Here's a fact. If I had accepted a reaching hand the last time, I would have most likely not let addiction take complete control of me. I probably would have avoided losing a 20yr career, I probably would have been able to sell my house instead of foreclose on it, I probably wouldn't be bankrupt. I would have avoided a suicidal phase.

There's a massive character flaw in place that makes somebody do that: Avoidance. The key to my quit is knowing that and continuously working on it. That and lying.

Anyone who caves after being here an extended time, or when they have a bunch of numbers on their phone, needs to dig deep to answer what happened, why, and what will be different. They need to look deeper than the circumstances behind the cave. Much, much deeper. They have to do some serious soul searching and determine what character traits need to change. Then develop a plan to address them. Make a plan to replace those character traits with its opposit. This way they are fixing the root cause. Fighting the fire from its base.

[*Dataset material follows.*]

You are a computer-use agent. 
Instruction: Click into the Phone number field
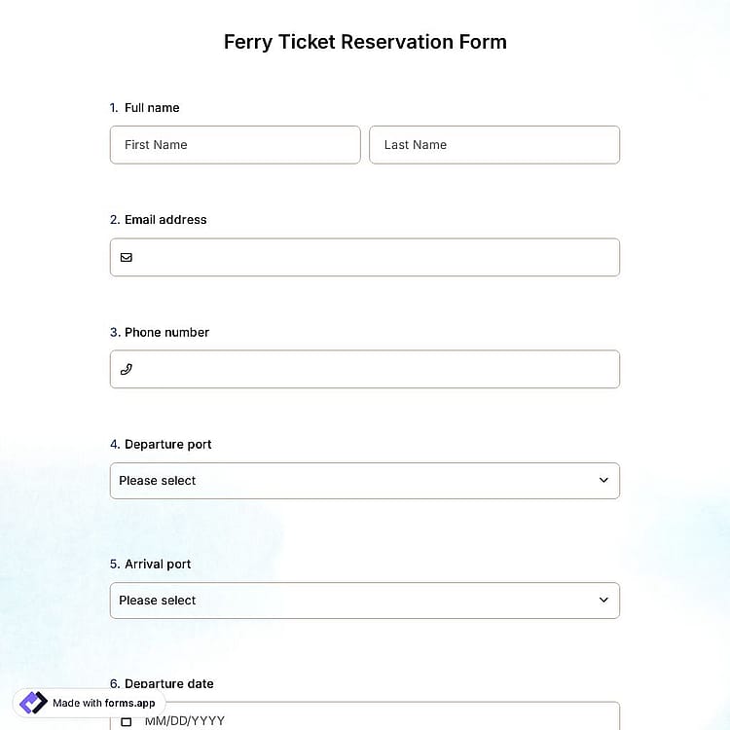365,369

When I caved the first time, I did not dig deep enough. It was only after hitting rock bottom from drugs and alcohol. After I lost everything. In the end, I am thankful for the experience. It's what God intended for me if I didn't figure it out on my own. Now, I am equipped better.

I have broken free from pot, alcohol, pain pills, various drugs available on line and in head shops, and nicotine. But MOST importantly I have broken free from the addiction of lying and avoiding.

I AM FREE!
Title: Re: Cornholio
Post by: boots on on April 15, 2016, 09:01:00 AM
Congrats on HOF today Corn!
Title: Re: Cornholio
Post by: walterwhite on April 15, 2016, 01:47:00 PM
Quote from: boots
Congrats on HOF today Corn!
Hell Yes to Corn! You rock!
Title: Re: Cornholio
Post by: Cornholio on April 15, 2016, 04:32:00 PM
Thank you gents!!

Looking forward to sharing future milestones with you both!